STATED PROBLEM 1:
Translate this sentence from the hard drive cache thread into Spanish: "Benchmarks have shown that in 99% of situations 32MB cache is no better than 8MB."
STATED PROBLEM 2:
In the rows, quote the lines from the one containing "Given: Open a DBF file with Open icon" to the one containing "Open the system", including both of those lines.

# 32mb cache benefits?



## MilkyWay (Jun 15, 2008)

is there any benefits of having 32mb cache on your hard drive over 16mb?

im going to do a quick search hopefully ill find something

when i get my new hard drive its going to be a maxtor 500gb 32mb sata2, this is going from a 8mb cache seagate 7200.9 250gb ill know for sure


----------



## MilkyWay (Jun 15, 2008)

faster data access apparently from having a larger cache because it is storing more data to be processed read/wrote by the hard drive

also apparently hard drive cache is like cpu cache more the better


----------



## J-Man (Jun 15, 2008)

Yeah more cache is like more memory on the CPU yup.


----------



## lemonadesoda (Jun 15, 2008)

WAIT. Benchmarks have shown that in 99% of situations 32MB cache is no better than 8MB.  It really depends on what you are doing with the HDD.  If you have a 8MB HDD you might be disappointed that upgrading to 32MB HDD doesnt bring about any noticeable improvements.  The larger cache is (now cheap) actually more a marketing gimmick than a real world benefit.

UNLIKE CPU cache where there is both INSTRUCTION and data being cached, in a HDD, the cache is mainly used for delayed write. The read cache is relatively unused because the PC can use the data thats coming off the HDD as fast as the HDD can give it... the HDD doesnt need to hold it in cache until the PC is ready.  Although there are "read ahead algorithms" to help predict the next data the PC needs, in practice the PC has asked for it already.

Check benchmarks of HDD. On "read" you will see very very little performance gain from 8MB to 16B or 32MB.  However,  random access "reads and writes" are improved due to the delayed write.

On SATA, NCQ (reorganising the commands for optimal disk access and caching the results) makes cache more effective.  So remember to turn on NCQ if you have a disable/enable option in your BIOS and/or drivers.

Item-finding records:
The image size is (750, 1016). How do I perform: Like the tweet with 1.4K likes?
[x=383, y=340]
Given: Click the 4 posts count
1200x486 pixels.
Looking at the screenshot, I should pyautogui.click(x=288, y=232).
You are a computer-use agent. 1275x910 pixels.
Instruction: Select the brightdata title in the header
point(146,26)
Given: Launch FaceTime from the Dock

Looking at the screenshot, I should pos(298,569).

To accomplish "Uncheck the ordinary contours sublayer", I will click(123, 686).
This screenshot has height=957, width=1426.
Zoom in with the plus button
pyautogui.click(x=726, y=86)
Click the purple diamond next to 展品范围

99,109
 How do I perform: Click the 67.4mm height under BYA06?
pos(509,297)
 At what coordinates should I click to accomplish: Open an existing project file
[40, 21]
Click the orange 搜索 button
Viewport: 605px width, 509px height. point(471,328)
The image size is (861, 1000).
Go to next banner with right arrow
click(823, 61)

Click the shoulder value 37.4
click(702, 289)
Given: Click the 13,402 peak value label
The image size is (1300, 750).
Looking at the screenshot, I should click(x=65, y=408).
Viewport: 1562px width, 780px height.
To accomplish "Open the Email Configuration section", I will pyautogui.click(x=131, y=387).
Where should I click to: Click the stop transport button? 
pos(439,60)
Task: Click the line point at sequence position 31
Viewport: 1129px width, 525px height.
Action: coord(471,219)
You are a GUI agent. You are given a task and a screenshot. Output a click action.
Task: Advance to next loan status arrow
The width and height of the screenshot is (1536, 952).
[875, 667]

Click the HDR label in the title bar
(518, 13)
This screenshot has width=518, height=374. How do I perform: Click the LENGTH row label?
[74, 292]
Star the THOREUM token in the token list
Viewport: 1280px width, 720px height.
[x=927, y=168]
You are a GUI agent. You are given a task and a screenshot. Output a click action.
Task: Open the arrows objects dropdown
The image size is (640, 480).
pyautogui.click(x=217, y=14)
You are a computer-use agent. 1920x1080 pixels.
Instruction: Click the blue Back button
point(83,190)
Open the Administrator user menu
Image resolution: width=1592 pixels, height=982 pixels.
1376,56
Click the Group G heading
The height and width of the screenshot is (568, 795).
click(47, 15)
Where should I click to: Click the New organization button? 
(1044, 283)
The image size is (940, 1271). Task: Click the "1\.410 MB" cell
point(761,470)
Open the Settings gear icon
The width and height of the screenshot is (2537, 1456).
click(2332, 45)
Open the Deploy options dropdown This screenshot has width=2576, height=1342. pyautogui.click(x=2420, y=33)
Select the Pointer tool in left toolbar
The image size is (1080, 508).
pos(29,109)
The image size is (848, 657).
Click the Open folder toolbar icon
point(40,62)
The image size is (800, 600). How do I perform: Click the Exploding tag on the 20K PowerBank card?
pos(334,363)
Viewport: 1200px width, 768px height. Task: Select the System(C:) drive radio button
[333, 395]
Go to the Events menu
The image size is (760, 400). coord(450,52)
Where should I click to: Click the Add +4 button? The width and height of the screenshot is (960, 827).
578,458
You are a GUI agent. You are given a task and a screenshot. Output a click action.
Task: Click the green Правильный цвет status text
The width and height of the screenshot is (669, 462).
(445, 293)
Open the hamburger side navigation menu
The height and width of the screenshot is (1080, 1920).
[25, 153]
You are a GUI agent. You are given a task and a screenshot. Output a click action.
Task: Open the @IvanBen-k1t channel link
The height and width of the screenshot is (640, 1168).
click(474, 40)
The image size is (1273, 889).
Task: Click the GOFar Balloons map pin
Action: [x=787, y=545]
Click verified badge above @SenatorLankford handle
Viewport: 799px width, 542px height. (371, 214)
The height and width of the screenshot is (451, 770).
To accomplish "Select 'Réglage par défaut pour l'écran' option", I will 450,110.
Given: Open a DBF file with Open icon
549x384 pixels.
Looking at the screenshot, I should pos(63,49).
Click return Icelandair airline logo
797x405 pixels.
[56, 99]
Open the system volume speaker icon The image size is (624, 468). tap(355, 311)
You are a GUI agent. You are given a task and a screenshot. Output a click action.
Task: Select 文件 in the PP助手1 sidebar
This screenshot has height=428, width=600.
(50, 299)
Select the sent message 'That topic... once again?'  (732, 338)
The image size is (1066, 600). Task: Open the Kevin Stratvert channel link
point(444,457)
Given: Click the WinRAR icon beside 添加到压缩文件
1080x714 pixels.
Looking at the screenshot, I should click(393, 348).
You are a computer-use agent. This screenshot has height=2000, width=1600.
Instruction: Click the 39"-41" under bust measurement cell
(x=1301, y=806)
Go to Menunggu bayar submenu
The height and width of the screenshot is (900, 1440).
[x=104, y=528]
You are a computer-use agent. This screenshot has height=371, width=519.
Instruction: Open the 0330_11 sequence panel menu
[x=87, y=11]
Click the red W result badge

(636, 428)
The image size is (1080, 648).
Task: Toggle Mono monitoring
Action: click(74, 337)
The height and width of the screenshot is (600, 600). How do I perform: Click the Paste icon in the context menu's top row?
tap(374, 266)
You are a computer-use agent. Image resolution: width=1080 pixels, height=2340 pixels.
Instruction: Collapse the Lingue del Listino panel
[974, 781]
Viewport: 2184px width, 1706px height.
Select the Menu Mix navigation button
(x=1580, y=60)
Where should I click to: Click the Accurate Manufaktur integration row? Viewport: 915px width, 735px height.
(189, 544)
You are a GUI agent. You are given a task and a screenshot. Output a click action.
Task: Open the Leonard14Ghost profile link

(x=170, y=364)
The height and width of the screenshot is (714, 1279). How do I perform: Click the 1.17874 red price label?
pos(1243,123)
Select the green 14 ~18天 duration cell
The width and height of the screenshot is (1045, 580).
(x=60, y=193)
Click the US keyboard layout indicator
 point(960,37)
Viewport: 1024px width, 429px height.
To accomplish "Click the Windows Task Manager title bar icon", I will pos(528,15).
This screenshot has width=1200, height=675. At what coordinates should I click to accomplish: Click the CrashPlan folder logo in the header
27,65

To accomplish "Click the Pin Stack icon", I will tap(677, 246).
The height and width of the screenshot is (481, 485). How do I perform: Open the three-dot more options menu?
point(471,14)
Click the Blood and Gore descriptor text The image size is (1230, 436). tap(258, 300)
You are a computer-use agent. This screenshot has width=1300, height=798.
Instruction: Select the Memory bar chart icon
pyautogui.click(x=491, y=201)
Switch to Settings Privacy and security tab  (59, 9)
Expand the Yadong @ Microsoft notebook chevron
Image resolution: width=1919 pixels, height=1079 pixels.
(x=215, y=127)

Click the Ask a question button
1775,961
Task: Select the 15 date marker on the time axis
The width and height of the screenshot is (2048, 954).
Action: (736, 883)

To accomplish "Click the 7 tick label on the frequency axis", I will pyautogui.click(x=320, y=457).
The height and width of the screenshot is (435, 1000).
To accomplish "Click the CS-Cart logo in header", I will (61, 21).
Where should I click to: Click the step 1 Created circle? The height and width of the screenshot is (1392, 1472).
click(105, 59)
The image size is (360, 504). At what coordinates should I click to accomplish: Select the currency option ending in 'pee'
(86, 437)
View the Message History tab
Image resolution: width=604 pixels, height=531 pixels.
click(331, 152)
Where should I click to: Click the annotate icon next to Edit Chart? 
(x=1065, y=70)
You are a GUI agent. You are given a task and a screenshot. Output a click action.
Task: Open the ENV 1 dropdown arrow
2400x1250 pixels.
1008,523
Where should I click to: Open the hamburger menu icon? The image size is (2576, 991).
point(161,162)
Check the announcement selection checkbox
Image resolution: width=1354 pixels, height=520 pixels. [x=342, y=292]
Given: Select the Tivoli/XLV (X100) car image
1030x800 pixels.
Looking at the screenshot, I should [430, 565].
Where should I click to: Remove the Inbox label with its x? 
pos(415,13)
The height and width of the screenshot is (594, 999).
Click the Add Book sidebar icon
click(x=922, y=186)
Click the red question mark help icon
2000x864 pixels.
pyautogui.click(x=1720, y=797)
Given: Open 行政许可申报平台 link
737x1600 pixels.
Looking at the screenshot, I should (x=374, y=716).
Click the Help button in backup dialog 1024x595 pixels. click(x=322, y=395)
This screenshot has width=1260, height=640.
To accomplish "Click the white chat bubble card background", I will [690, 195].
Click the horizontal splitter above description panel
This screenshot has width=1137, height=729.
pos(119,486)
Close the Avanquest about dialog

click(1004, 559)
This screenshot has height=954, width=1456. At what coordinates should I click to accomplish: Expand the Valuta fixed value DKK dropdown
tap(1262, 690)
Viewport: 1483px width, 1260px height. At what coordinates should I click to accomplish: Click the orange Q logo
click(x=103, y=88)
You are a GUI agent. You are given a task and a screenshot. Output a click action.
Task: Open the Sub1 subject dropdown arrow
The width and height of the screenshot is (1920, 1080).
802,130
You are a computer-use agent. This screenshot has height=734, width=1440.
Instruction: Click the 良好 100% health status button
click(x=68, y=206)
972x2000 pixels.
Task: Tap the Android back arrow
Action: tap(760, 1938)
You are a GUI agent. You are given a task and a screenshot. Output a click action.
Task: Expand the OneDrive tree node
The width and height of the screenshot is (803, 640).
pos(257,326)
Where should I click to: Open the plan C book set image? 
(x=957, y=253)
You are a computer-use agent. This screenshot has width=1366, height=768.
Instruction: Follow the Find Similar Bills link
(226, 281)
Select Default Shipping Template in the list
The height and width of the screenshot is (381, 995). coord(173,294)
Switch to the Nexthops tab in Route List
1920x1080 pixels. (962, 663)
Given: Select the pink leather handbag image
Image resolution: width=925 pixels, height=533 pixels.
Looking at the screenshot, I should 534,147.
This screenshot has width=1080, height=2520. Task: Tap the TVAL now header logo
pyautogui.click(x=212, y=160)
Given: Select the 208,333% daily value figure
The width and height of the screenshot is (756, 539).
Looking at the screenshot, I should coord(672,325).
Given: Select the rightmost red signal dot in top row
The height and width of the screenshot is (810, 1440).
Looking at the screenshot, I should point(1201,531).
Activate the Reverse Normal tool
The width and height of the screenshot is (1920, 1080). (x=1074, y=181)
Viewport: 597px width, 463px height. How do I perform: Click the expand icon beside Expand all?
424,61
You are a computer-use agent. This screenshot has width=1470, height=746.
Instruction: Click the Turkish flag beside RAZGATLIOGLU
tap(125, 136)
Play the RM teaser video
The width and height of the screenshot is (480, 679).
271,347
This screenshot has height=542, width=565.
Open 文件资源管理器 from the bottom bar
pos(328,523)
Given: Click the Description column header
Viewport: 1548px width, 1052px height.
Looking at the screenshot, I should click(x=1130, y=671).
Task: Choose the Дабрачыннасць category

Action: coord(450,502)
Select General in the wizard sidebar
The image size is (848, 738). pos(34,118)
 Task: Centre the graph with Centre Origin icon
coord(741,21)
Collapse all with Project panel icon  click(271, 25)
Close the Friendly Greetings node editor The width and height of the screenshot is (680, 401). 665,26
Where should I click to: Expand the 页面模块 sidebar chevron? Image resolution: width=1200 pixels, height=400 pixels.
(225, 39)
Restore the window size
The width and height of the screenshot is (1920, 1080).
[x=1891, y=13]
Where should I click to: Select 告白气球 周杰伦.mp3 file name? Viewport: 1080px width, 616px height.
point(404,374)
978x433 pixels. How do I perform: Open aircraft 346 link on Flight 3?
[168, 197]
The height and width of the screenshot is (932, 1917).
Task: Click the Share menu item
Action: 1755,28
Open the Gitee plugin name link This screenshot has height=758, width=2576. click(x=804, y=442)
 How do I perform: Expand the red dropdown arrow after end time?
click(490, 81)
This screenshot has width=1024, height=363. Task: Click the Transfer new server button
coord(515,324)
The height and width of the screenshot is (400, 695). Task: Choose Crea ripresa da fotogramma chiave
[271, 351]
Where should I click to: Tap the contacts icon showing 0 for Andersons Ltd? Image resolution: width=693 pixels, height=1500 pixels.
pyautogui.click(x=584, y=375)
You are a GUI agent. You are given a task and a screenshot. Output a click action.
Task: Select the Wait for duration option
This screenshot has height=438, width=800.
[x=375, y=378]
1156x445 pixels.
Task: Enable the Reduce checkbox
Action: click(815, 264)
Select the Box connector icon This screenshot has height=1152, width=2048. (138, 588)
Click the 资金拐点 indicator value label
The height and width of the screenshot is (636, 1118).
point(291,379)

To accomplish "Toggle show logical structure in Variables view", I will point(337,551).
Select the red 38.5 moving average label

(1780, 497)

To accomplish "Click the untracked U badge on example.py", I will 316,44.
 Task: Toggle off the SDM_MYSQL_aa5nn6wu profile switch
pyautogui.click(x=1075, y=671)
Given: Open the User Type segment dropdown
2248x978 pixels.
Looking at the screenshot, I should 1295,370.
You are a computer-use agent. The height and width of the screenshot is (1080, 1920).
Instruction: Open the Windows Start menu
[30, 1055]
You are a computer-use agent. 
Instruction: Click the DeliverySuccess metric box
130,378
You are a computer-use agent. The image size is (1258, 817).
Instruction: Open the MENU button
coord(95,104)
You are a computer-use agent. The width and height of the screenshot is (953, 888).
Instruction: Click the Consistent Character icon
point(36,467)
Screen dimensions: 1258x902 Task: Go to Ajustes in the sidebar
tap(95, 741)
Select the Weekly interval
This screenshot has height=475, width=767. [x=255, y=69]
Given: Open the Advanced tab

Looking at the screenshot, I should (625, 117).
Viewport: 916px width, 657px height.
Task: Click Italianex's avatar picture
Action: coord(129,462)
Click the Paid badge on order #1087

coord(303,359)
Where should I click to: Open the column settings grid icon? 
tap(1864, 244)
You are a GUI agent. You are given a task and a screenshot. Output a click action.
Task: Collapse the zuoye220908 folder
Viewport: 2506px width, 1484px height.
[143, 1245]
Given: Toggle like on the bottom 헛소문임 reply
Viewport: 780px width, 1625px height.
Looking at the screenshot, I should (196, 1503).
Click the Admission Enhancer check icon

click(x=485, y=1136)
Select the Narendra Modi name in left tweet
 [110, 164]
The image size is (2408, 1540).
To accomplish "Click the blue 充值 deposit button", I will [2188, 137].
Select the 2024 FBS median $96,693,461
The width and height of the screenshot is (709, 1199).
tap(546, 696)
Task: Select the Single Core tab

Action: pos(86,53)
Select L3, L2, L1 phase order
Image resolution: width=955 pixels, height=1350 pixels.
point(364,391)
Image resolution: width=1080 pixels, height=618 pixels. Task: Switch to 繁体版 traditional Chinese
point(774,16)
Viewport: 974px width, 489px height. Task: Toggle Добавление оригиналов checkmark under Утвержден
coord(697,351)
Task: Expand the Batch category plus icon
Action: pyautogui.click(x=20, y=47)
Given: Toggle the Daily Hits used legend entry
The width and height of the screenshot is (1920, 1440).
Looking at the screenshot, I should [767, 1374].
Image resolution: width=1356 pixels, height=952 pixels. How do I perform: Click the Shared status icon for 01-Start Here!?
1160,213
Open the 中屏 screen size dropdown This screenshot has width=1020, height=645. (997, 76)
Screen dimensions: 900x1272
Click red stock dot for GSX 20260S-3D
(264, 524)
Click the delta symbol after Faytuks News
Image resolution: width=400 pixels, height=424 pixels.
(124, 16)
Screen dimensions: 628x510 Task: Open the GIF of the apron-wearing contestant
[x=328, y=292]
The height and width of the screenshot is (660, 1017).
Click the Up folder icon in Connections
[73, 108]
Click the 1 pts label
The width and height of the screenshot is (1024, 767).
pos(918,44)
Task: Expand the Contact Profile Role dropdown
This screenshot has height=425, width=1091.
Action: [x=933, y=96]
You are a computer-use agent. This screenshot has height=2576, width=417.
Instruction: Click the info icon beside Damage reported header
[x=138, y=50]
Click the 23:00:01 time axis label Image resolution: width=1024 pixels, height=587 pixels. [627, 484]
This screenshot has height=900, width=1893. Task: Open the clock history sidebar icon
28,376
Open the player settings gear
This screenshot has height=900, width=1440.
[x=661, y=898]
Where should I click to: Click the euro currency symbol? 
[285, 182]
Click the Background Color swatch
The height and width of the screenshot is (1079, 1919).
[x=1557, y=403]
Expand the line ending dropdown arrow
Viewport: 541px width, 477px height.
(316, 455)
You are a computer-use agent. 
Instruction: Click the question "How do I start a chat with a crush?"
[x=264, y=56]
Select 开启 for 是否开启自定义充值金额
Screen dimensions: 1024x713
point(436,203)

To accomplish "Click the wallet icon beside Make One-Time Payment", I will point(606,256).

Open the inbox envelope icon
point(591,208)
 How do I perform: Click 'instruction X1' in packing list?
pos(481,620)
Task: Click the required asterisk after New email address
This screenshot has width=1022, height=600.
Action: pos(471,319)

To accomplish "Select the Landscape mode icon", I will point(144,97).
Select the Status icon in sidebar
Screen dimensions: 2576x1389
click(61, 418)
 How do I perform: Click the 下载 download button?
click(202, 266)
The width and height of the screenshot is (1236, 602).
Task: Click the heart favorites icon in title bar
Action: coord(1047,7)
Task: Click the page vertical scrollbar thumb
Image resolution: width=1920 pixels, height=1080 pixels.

FULL RESPONSE 1:
Las pruebas de rendimiento han demostrado que en el 99 % de las situaciones la caché de 32 MB no es mejor que la de 8 MB.

FULL RESPONSE 2:
Given: Open a DBF file with Open icon
549x384 pixels.
Looking at the screenshot, I should pos(63,49).
Click return Icelandair airline logo
797x405 pixels.
[56, 99]
Open the system volume speaker icon The image size is (624, 468). tap(355, 311)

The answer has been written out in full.